[Raw records]
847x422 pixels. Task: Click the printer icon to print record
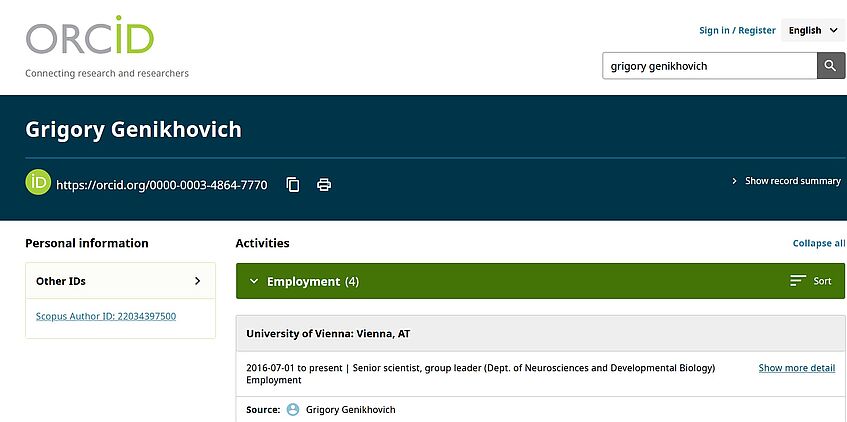tap(324, 184)
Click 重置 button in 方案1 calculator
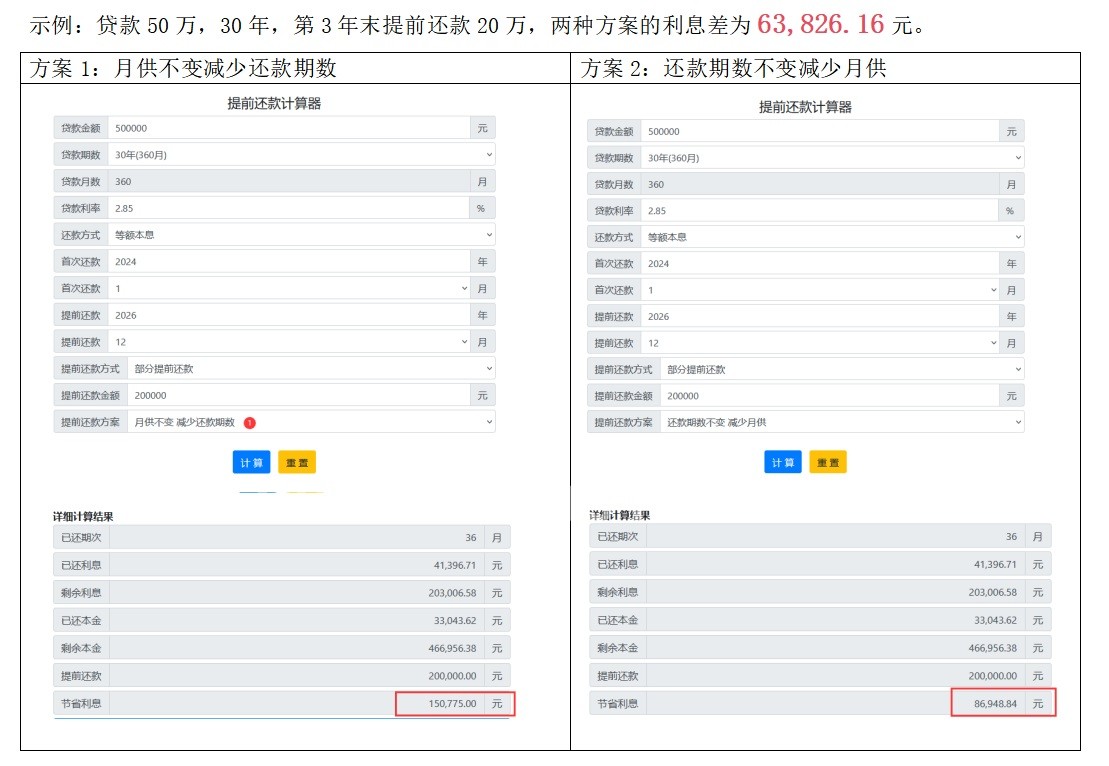The height and width of the screenshot is (766, 1109). (297, 462)
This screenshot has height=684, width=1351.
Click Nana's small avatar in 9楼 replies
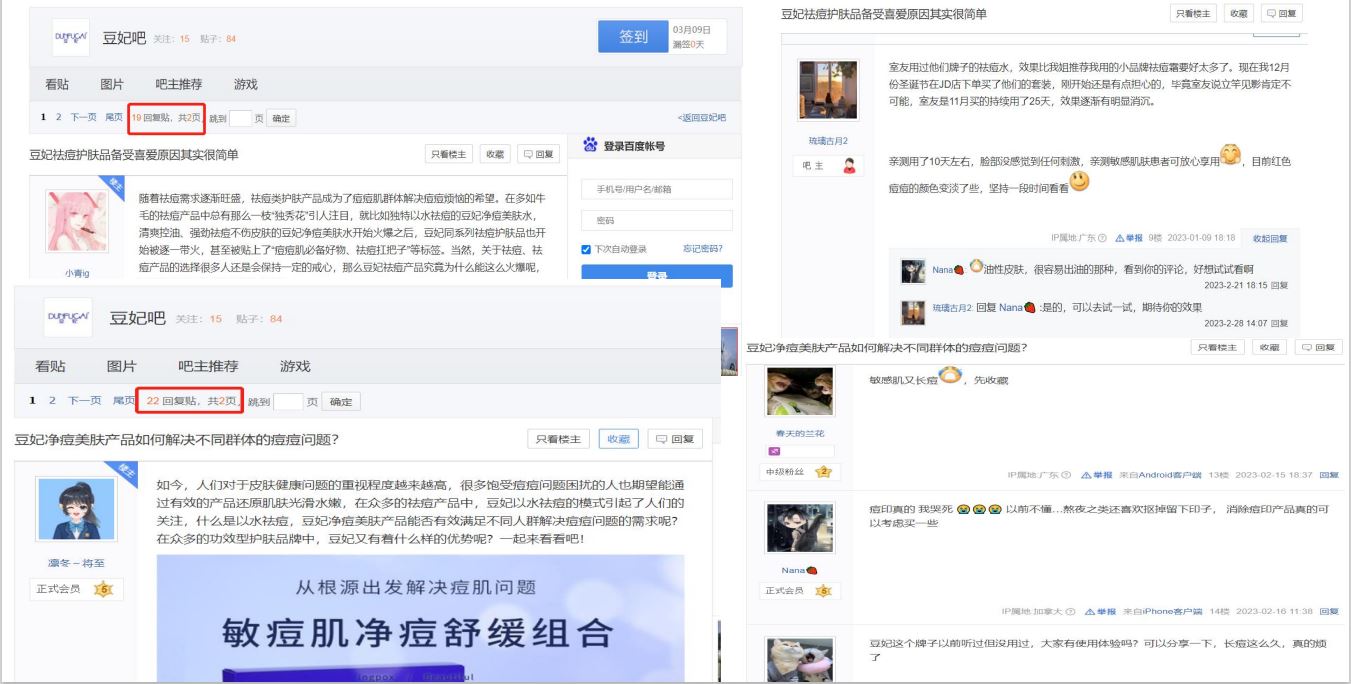(912, 272)
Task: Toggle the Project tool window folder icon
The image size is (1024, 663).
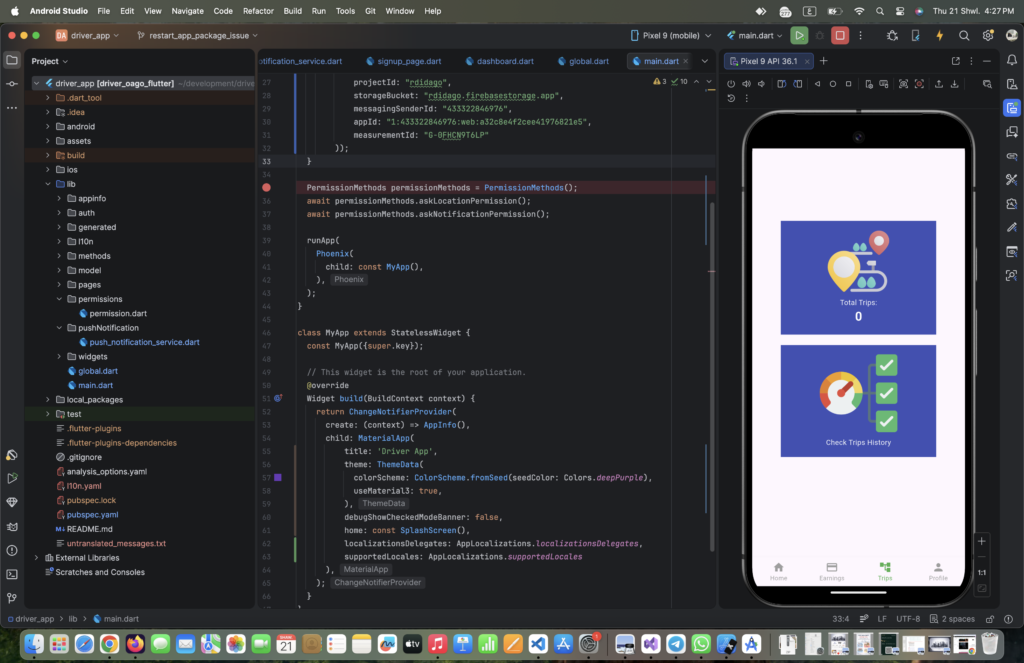Action: tap(12, 60)
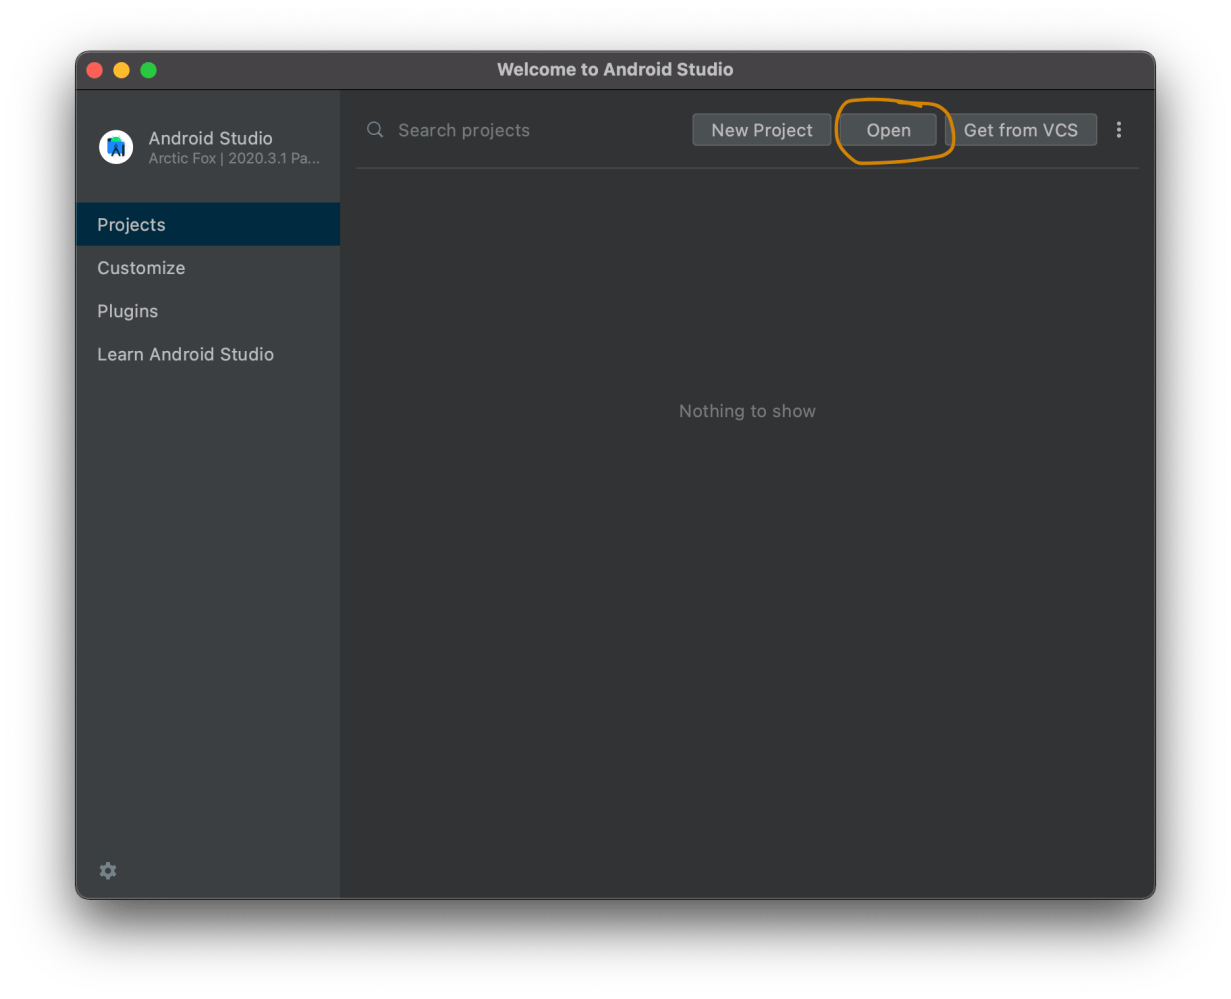Viewport: 1231px width, 999px height.
Task: Click the Android Studio product name
Action: tap(210, 138)
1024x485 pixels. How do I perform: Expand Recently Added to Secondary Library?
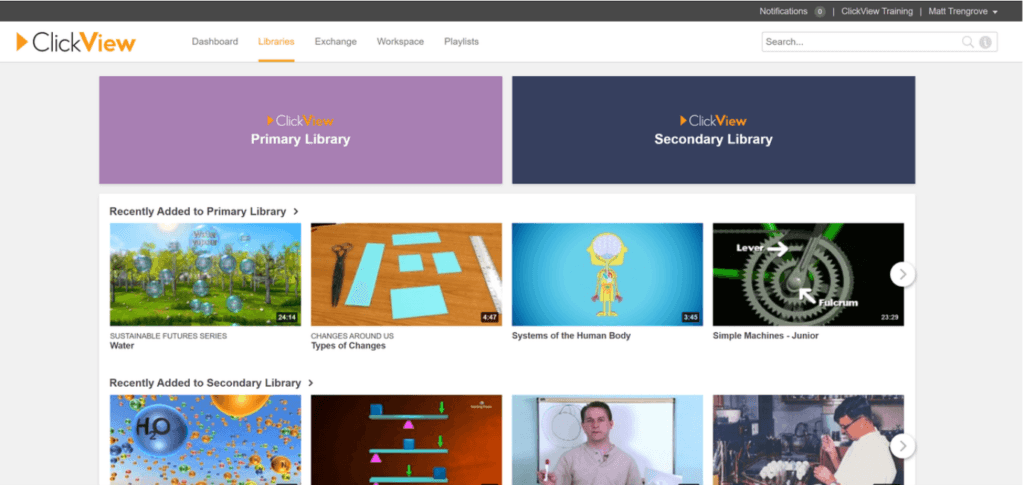coord(211,383)
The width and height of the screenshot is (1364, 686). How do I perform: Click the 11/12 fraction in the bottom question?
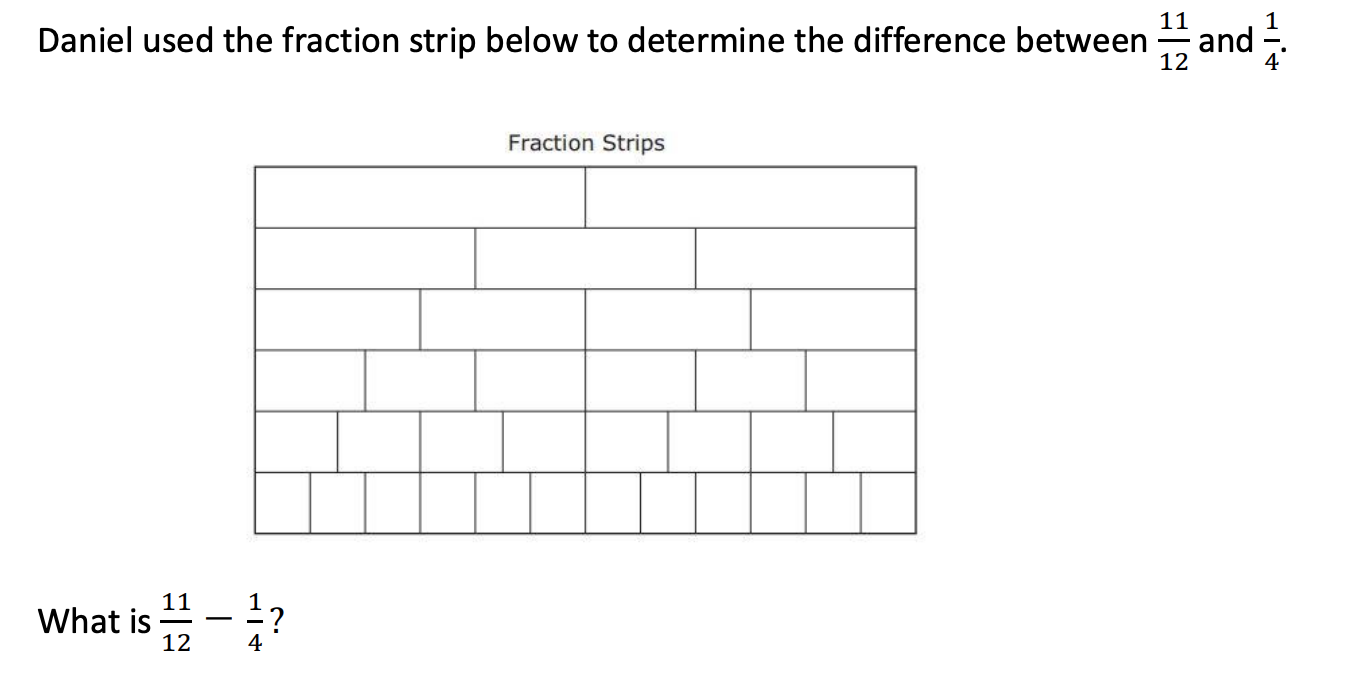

§ BRIEF
Turn the raw records above into a numbered list with one line per number, leaving out any blank lines and all pictures.

§ OUTPUT OF THE EXERCISE
1. 847x422 pixels. Task: Click the printer icon to print record
2. tap(324, 184)
3. Click 重置 button in 方案1 calculator
4. The height and width of the screenshot is (766, 1109). (297, 462)
5. This screenshot has height=684, width=1351.
6. Click Nana's small avatar in 9楼 replies
7. (912, 272)
8. Task: Toggle the Project tool window folder icon
9. The image size is (1024, 663).
10. Action: tap(12, 60)
11. Viewport: 1231px width, 999px height.
12. Task: Click the Android Studio product name
13. Action: tap(210, 138)
14. 1024x485 pixels. How do I perform: Expand Recently Added to Secondary Library?
15. coord(211,383)
16. The width and height of the screenshot is (1364, 686). How do I perform: Click the 11/12 fraction in the bottom question?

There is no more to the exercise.